0
import re

import string

a= """  Message-ID: <13505866.1075863688222.JavaMail.evans@thyme>
Date: Mon, 23 Oct 2000 06:13:00 -0700 (PDT)
From: phillip.allen@enron.com
To: randall.gay@enron.com
Subject: 
Mime-Version: 1.0
Content-Type: text/plain; charset=us-ascii
Content-Transfer-Encoding: 7bit
X-From: Phillip K Allen
X-To: Randall L Gay
X-cc: 
X-bcc: 
X-Folder: \Phillip_Allen_Dec2000\Notes Folders\'sent mail
X-Origin: Allen-P
X-FileName: pallen.nsf

Randy,

 Can you send me a schedule of the salary and level of everyone in the 
scheduling group.  Plus your thoughts on any changes that need to be made.  
(Patti S for example)

Phillip

""" <br>
s=re.sub('[\\\]+', ' yy', a)
print(s)

error message:unicodeescape' decode can't decode bytes in position 354-355:malformed error image\N character space

I've already tried using different combinations of backslashes but its still showing the same error

Atul
  • 1
  • 2

2 Answers2

1

To encode a literal backslash in a regex, you need four backlashes in a normal string (or two backslashes in a raw string), not three:

s = re.sub('\\\\+', ' yy', a)

or

s = re.sub(r'\\+', ' yy', a)

You don't need a character class for a single character (although it doesn't hurt much, either).

Tim Pietzcker
  • 328,213
  • 58
  • 503
  • 561
  • It bothers me to no end, but lots of people use character classes to escape meta-characters.

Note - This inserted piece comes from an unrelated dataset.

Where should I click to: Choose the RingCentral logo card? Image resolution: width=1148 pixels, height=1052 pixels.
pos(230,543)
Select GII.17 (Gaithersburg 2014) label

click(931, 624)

Of course this won't work with backslashes which are meta-character both inside and outside character classes. – Aaron Jun 15 '18 at 10:04
  • I've already used this before but still couldn't get the desired result. It's still giving the same error. – Atul Jun 15 '18 at 10:54
0

The problem that leads to your error message (which occurs during compile time, long before the also faulty regex is constructed (see my other answer)) is in this line:

X-Folder: \Phillip_Allen_Dec2000\Notes Folders\'sent mail

Here you have a \N that Python tries to interpret as an escape sequence like "\N{GREEK CAPITAL LETTER DELTA}", and of course fails doing so.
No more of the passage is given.